━━━ RECORDS FOR THIS TASK

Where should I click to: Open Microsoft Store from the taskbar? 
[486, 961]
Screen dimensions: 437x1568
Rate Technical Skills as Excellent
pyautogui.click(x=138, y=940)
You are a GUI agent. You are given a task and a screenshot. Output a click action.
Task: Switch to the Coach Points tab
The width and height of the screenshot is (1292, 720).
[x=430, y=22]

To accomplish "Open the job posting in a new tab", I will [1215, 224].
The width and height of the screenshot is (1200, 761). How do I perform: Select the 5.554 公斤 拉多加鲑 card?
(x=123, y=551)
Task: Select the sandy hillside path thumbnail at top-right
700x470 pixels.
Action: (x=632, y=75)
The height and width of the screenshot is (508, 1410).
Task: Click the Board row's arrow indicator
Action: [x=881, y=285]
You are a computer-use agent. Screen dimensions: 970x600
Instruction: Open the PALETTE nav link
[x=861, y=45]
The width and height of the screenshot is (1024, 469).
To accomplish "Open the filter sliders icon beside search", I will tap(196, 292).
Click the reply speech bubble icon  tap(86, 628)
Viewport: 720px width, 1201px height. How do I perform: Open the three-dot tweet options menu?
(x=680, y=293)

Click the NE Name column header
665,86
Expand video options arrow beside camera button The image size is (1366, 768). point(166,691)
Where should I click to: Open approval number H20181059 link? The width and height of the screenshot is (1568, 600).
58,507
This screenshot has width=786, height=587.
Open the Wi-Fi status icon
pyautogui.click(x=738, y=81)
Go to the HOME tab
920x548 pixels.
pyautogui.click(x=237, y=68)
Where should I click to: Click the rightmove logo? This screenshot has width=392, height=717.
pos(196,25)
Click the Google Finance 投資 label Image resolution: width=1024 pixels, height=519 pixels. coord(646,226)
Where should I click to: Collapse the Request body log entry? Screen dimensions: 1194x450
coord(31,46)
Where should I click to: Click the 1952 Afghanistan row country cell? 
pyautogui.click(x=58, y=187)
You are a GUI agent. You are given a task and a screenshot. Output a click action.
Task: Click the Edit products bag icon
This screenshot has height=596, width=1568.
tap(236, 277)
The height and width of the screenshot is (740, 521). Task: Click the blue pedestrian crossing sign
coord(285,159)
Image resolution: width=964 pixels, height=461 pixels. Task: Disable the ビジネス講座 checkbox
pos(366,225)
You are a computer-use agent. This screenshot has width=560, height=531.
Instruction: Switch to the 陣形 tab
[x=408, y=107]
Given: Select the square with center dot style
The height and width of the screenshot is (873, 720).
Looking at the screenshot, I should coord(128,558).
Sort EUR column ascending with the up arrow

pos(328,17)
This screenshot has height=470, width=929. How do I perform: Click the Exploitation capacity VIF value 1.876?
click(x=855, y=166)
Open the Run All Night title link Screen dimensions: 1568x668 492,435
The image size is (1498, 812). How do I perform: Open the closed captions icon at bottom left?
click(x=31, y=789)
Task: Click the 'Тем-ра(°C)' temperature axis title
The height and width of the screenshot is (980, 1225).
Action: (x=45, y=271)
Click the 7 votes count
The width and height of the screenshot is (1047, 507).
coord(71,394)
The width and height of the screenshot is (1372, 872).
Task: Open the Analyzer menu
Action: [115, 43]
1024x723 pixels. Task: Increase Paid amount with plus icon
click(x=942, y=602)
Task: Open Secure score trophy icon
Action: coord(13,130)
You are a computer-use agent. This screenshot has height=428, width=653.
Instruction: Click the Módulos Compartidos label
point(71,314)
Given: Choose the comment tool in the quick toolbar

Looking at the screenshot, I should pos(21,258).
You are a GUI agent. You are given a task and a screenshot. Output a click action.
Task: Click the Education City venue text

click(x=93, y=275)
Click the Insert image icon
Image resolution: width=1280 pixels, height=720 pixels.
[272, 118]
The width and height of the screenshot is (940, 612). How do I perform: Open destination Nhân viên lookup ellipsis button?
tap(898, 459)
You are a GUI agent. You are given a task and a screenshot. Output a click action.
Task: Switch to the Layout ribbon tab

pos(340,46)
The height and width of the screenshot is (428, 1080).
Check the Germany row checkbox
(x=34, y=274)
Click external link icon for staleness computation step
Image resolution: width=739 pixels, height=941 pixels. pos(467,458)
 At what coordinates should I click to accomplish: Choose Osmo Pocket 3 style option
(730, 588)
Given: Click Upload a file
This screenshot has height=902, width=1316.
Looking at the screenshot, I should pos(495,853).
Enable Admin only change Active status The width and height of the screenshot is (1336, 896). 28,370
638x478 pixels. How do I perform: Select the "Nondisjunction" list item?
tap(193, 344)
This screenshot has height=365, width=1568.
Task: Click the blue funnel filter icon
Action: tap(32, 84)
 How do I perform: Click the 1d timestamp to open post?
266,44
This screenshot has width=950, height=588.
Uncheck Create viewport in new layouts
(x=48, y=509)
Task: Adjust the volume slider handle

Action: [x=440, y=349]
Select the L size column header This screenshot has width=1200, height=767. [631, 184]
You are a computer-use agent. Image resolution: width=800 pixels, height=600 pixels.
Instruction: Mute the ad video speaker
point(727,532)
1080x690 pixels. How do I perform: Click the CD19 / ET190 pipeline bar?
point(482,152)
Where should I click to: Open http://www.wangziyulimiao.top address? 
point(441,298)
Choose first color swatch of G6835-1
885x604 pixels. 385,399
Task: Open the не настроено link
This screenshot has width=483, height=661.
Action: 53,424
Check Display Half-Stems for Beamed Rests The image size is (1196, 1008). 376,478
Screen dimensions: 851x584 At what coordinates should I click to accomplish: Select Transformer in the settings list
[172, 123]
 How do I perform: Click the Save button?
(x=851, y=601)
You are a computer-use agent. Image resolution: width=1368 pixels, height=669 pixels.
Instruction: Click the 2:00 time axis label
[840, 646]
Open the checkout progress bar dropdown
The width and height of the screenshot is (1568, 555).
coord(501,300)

━━━━━━

Copy the records out again word for word.

### PROBLEM SOLUTION
Where should I click to: Open Microsoft Store from the taskbar? 
[486, 961]
Screen dimensions: 437x1568
Rate Technical Skills as Excellent
pyautogui.click(x=138, y=940)
You are a GUI agent. You are given a task and a screenshot. Output a click action.
Task: Switch to the Coach Points tab
The width and height of the screenshot is (1292, 720).
[x=430, y=22]

To accomplish "Open the job posting in a new tab", I will [1215, 224].
The width and height of the screenshot is (1200, 761). How do I perform: Select the 5.554 公斤 拉多加鲑 card?
(x=123, y=551)
Task: Select the sandy hillside path thumbnail at top-right
700x470 pixels.
Action: (x=632, y=75)
The height and width of the screenshot is (508, 1410).
Task: Click the Board row's arrow indicator
Action: [x=881, y=285]
You are a computer-use agent. Screen dimensions: 970x600
Instruction: Open the PALETTE nav link
[x=861, y=45]
The width and height of the screenshot is (1024, 469).
To accomplish "Open the filter sliders icon beside search", I will tap(196, 292).
Click the reply speech bubble icon  tap(86, 628)
Viewport: 720px width, 1201px height. How do I perform: Open the three-dot tweet options menu?
(x=680, y=293)

Click the NE Name column header
665,86
Expand video options arrow beside camera button The image size is (1366, 768). point(166,691)
Where should I click to: Open approval number H20181059 link? The width and height of the screenshot is (1568, 600).
58,507
This screenshot has width=786, height=587.
Open the Wi-Fi status icon
pyautogui.click(x=738, y=81)
Go to the HOME tab
920x548 pixels.
pyautogui.click(x=237, y=68)
Where should I click to: Click the rightmove logo? This screenshot has width=392, height=717.
pos(196,25)
Click the Google Finance 投資 label Image resolution: width=1024 pixels, height=519 pixels. coord(646,226)
Where should I click to: Collapse the Request body log entry? Screen dimensions: 1194x450
coord(31,46)
Where should I click to: Click the 1952 Afghanistan row country cell? 
pyautogui.click(x=58, y=187)
You are a GUI agent. You are given a task and a screenshot. Output a click action.
Task: Click the Edit products bag icon
This screenshot has height=596, width=1568.
tap(236, 277)
The height and width of the screenshot is (740, 521). Task: Click the blue pedestrian crossing sign
coord(285,159)
Image resolution: width=964 pixels, height=461 pixels. Task: Disable the ビジネス講座 checkbox
pos(366,225)
You are a computer-use agent. This screenshot has width=560, height=531.
Instruction: Switch to the 陣形 tab
[x=408, y=107]
Given: Select the square with center dot style
The height and width of the screenshot is (873, 720).
Looking at the screenshot, I should coord(128,558).
Sort EUR column ascending with the up arrow

pos(328,17)
This screenshot has height=470, width=929. How do I perform: Click the Exploitation capacity VIF value 1.876?
click(x=855, y=166)
Open the Run All Night title link Screen dimensions: 1568x668 492,435
The image size is (1498, 812). How do I perform: Open the closed captions icon at bottom left?
click(x=31, y=789)
Task: Click the 'Тем-ра(°C)' temperature axis title
The height and width of the screenshot is (980, 1225).
Action: (x=45, y=271)
Click the 7 votes count
The width and height of the screenshot is (1047, 507).
coord(71,394)
The width and height of the screenshot is (1372, 872).
Task: Open the Analyzer menu
Action: [115, 43]
1024x723 pixels. Task: Increase Paid amount with plus icon
click(x=942, y=602)
Task: Open Secure score trophy icon
Action: coord(13,130)
You are a computer-use agent. This screenshot has height=428, width=653.
Instruction: Click the Módulos Compartidos label
point(71,314)
Given: Choose the comment tool in the quick toolbar

Looking at the screenshot, I should pos(21,258).
You are a GUI agent. You are given a task and a screenshot. Output a click action.
Task: Click the Education City venue text

click(x=93, y=275)
Click the Insert image icon
Image resolution: width=1280 pixels, height=720 pixels.
[272, 118]
The width and height of the screenshot is (940, 612). How do I perform: Open destination Nhân viên lookup ellipsis button?
tap(898, 459)
You are a GUI agent. You are given a task and a screenshot. Output a click action.
Task: Switch to the Layout ribbon tab

pos(340,46)
The height and width of the screenshot is (428, 1080).
Check the Germany row checkbox
(x=34, y=274)
Click external link icon for staleness computation step
Image resolution: width=739 pixels, height=941 pixels. pos(467,458)
 At what coordinates should I click to accomplish: Choose Osmo Pocket 3 style option
(730, 588)
Given: Click Upload a file
This screenshot has height=902, width=1316.
Looking at the screenshot, I should pos(495,853).
Enable Admin only change Active status The width and height of the screenshot is (1336, 896). 28,370
638x478 pixels. How do I perform: Select the "Nondisjunction" list item?
tap(193, 344)
This screenshot has height=365, width=1568.
Task: Click the blue funnel filter icon
Action: tap(32, 84)
 How do I perform: Click the 1d timestamp to open post?
266,44
This screenshot has width=950, height=588.
Uncheck Create viewport in new layouts
(x=48, y=509)
Task: Adjust the volume slider handle

Action: [x=440, y=349]
Select the L size column header This screenshot has width=1200, height=767. [631, 184]
You are a computer-use agent. Image resolution: width=800 pixels, height=600 pixels.
Instruction: Mute the ad video speaker
point(727,532)
1080x690 pixels. How do I perform: Click the CD19 / ET190 pipeline bar?
point(482,152)
Where should I click to: Open http://www.wangziyulimiao.top address? 
point(441,298)
Choose first color swatch of G6835-1
885x604 pixels. 385,399
Task: Open the не настроено link
This screenshot has width=483, height=661.
Action: 53,424
Check Display Half-Stems for Beamed Rests The image size is (1196, 1008). 376,478
Screen dimensions: 851x584 At what coordinates should I click to accomplish: Select Transformer in the settings list
[172, 123]
 How do I perform: Click the Save button?
(x=851, y=601)
You are a computer-use agent. Image resolution: width=1368 pixels, height=669 pixels.
Instruction: Click the 2:00 time axis label
[840, 646]
Open the checkout progress bar dropdown
The width and height of the screenshot is (1568, 555).
coord(501,300)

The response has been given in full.